**PROBLEM STATEMENT:**
Please write out all the data exactly as shown.

--*--

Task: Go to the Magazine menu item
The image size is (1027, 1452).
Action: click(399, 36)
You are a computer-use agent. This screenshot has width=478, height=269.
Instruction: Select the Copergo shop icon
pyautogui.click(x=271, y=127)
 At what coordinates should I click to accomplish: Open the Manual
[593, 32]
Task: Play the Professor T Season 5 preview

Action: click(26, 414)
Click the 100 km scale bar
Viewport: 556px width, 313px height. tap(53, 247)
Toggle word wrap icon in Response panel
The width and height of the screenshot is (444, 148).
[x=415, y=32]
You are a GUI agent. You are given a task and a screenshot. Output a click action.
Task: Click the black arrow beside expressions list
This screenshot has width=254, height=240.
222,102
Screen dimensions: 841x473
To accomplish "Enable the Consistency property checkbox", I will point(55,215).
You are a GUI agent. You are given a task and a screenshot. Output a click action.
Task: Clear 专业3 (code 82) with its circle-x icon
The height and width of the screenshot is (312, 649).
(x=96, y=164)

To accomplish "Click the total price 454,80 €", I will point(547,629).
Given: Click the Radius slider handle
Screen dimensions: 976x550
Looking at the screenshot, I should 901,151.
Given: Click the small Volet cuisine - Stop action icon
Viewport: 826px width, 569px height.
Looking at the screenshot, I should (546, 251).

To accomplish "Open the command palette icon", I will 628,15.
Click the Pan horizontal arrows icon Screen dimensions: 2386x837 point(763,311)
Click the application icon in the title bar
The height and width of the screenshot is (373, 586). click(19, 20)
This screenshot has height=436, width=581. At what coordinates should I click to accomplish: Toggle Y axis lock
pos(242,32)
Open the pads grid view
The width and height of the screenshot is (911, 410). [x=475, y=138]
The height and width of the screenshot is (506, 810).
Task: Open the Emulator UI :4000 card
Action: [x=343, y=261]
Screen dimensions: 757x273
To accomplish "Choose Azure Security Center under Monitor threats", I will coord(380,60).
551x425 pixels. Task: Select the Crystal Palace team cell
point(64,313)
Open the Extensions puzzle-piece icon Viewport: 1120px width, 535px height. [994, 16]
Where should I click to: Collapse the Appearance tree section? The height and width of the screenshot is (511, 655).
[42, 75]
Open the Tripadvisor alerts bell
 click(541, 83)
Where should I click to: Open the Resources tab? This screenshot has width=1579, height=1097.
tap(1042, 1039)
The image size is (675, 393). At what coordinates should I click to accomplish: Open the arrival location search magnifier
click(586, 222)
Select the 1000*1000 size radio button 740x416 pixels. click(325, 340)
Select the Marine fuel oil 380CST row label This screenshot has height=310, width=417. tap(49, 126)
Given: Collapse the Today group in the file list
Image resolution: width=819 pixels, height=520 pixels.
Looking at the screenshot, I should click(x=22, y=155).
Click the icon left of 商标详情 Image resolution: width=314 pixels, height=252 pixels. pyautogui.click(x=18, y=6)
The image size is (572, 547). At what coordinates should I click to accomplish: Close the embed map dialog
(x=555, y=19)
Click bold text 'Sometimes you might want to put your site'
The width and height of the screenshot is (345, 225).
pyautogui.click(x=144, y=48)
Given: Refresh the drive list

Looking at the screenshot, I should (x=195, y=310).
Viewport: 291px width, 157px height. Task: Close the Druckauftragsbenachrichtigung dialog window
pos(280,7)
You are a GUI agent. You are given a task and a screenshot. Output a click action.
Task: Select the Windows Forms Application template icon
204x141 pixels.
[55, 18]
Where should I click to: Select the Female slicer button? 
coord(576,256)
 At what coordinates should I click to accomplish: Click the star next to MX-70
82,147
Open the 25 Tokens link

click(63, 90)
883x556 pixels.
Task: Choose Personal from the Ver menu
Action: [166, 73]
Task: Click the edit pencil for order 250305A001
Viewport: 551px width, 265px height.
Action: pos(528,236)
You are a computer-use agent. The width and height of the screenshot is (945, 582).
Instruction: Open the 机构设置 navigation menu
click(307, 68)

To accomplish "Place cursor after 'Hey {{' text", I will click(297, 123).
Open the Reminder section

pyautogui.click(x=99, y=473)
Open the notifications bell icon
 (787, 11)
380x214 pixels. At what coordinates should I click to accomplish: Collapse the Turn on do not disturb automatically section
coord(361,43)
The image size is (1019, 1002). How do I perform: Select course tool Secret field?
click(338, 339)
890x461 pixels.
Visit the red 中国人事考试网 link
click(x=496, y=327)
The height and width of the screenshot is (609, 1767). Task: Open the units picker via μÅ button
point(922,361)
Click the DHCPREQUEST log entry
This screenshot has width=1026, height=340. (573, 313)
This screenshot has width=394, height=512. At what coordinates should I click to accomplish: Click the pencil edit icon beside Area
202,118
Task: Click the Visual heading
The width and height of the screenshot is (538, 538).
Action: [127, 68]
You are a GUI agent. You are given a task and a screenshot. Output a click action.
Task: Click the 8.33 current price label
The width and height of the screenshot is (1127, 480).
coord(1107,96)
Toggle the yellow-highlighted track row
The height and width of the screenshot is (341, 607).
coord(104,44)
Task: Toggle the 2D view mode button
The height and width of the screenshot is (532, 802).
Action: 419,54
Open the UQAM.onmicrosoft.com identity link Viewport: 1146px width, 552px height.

--*--

**TASK RESULT:**
Task: Go to the Magazine menu item
The image size is (1027, 1452).
Action: click(399, 36)
You are a computer-use agent. This screenshot has width=478, height=269.
Instruction: Select the Copergo shop icon
pyautogui.click(x=271, y=127)
 At what coordinates should I click to accomplish: Open the Manual
[593, 32]
Task: Play the Professor T Season 5 preview

Action: click(26, 414)
Click the 100 km scale bar
Viewport: 556px width, 313px height. tap(53, 247)
Toggle word wrap icon in Response panel
The width and height of the screenshot is (444, 148).
[x=415, y=32]
You are a GUI agent. You are given a task and a screenshot. Output a click action.
Task: Click the black arrow beside expressions list
This screenshot has width=254, height=240.
222,102
Screen dimensions: 841x473
To accomplish "Enable the Consistency property checkbox", I will point(55,215).
You are a GUI agent. You are given a task and a screenshot. Output a click action.
Task: Clear 专业3 (code 82) with its circle-x icon
The height and width of the screenshot is (312, 649).
(x=96, y=164)

To accomplish "Click the total price 454,80 €", I will point(547,629).
Given: Click the Radius slider handle
Screen dimensions: 976x550
Looking at the screenshot, I should 901,151.
Given: Click the small Volet cuisine - Stop action icon
Viewport: 826px width, 569px height.
Looking at the screenshot, I should (546, 251).

To accomplish "Open the command palette icon", I will 628,15.
Click the Pan horizontal arrows icon Screen dimensions: 2386x837 point(763,311)
Click the application icon in the title bar
The height and width of the screenshot is (373, 586). click(19, 20)
This screenshot has height=436, width=581. At what coordinates should I click to accomplish: Toggle Y axis lock
pos(242,32)
Open the pads grid view
The width and height of the screenshot is (911, 410). [x=475, y=138]
The height and width of the screenshot is (506, 810).
Task: Open the Emulator UI :4000 card
Action: [x=343, y=261]
Screen dimensions: 757x273
To accomplish "Choose Azure Security Center under Monitor threats", I will coord(380,60).
551x425 pixels. Task: Select the Crystal Palace team cell
point(64,313)
Open the Extensions puzzle-piece icon Viewport: 1120px width, 535px height. [994, 16]
Where should I click to: Collapse the Appearance tree section? The height and width of the screenshot is (511, 655).
[42, 75]
Open the Tripadvisor alerts bell
 click(541, 83)
Where should I click to: Open the Resources tab? This screenshot has width=1579, height=1097.
tap(1042, 1039)
The image size is (675, 393). At what coordinates should I click to accomplish: Open the arrival location search magnifier
click(586, 222)
Select the 1000*1000 size radio button 740x416 pixels. click(325, 340)
Select the Marine fuel oil 380CST row label This screenshot has height=310, width=417. tap(49, 126)
Given: Collapse the Today group in the file list
Image resolution: width=819 pixels, height=520 pixels.
Looking at the screenshot, I should click(x=22, y=155).
Click the icon left of 商标详情 Image resolution: width=314 pixels, height=252 pixels. pyautogui.click(x=18, y=6)
The image size is (572, 547). At what coordinates should I click to accomplish: Close the embed map dialog
(x=555, y=19)
Click bold text 'Sometimes you might want to put your site'
The width and height of the screenshot is (345, 225).
pyautogui.click(x=144, y=48)
Given: Refresh the drive list

Looking at the screenshot, I should (x=195, y=310).
Viewport: 291px width, 157px height. Task: Close the Druckauftragsbenachrichtigung dialog window
pos(280,7)
You are a GUI agent. You are given a task and a screenshot. Output a click action.
Task: Select the Windows Forms Application template icon
204x141 pixels.
[55, 18]
Where should I click to: Select the Female slicer button? 
coord(576,256)
 At what coordinates should I click to accomplish: Click the star next to MX-70
82,147
Open the 25 Tokens link

click(63, 90)
883x556 pixels.
Task: Choose Personal from the Ver menu
Action: [166, 73]
Task: Click the edit pencil for order 250305A001
Viewport: 551px width, 265px height.
Action: pos(528,236)
You are a computer-use agent. The width and height of the screenshot is (945, 582).
Instruction: Open the 机构设置 navigation menu
click(307, 68)

To accomplish "Place cursor after 'Hey {{' text", I will click(297, 123).
Open the Reminder section

pyautogui.click(x=99, y=473)
Open the notifications bell icon
 (787, 11)
380x214 pixels. At what coordinates should I click to accomplish: Collapse the Turn on do not disturb automatically section
coord(361,43)
The image size is (1019, 1002). How do I perform: Select course tool Secret field?
click(338, 339)
890x461 pixels.
Visit the red 中国人事考试网 link
click(x=496, y=327)
The height and width of the screenshot is (609, 1767). Task: Open the units picker via μÅ button
point(922,361)
Click the DHCPREQUEST log entry
This screenshot has width=1026, height=340. (573, 313)
This screenshot has width=394, height=512. At what coordinates should I click to accomplish: Click the pencil edit icon beside Area
202,118
Task: Click the Visual heading
The width and height of the screenshot is (538, 538).
Action: [127, 68]
You are a GUI agent. You are given a task and a screenshot. Output a click action.
Task: Click the 8.33 current price label
The width and height of the screenshot is (1127, 480).
coord(1107,96)
Toggle the yellow-highlighted track row
The height and width of the screenshot is (341, 607).
coord(104,44)
Task: Toggle the 2D view mode button
The height and width of the screenshot is (532, 802).
Action: 419,54
Open the UQAM.onmicrosoft.com identity link Viewport: 1146px width, 552px height.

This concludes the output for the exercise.